Given records:
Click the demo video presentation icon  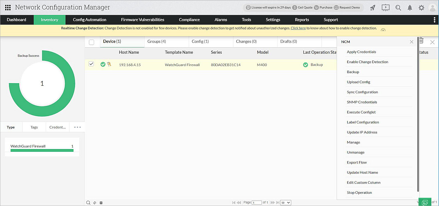385,8
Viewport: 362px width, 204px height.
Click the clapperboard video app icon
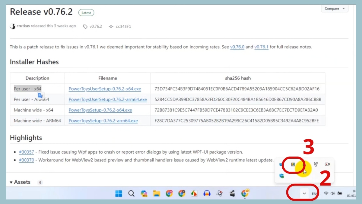click(232, 193)
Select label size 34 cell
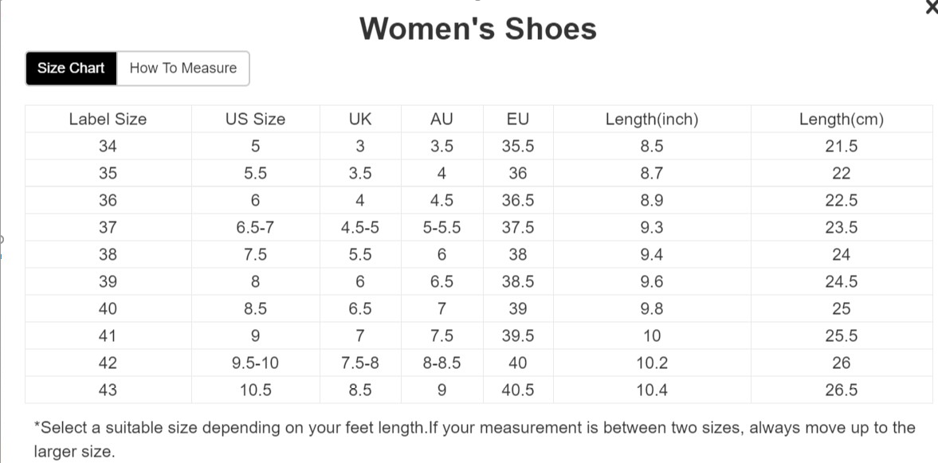Image resolution: width=938 pixels, height=463 pixels. click(x=108, y=147)
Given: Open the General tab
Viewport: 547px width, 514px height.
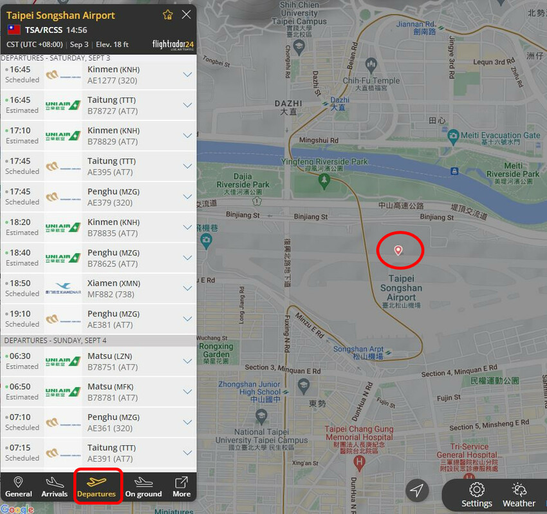Looking at the screenshot, I should 19,486.
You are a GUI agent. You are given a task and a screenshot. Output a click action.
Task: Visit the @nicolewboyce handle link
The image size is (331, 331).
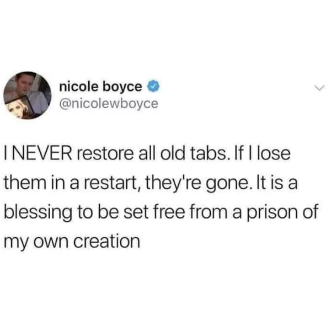(109, 104)
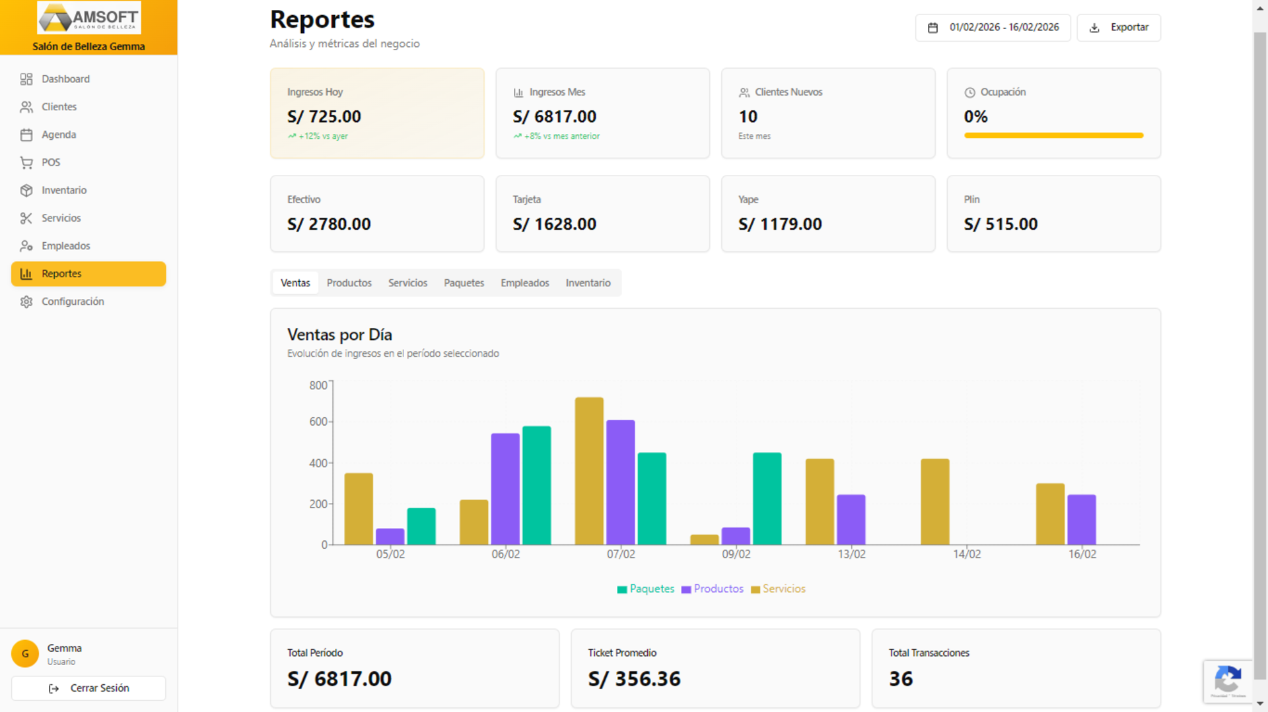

Directions for this task:
Could you rewrite the listing from the line holding "You are a GUI" through the end, inclusive, with "handle" changed to "profile" and everything else the same? Leave the pictures out.

Reply:
You are a GUI agent. You are given a task and a screenshot. Output a click action.
Task: Visit the @nicolewboyce profile link
The image size is (331, 331).
(109, 104)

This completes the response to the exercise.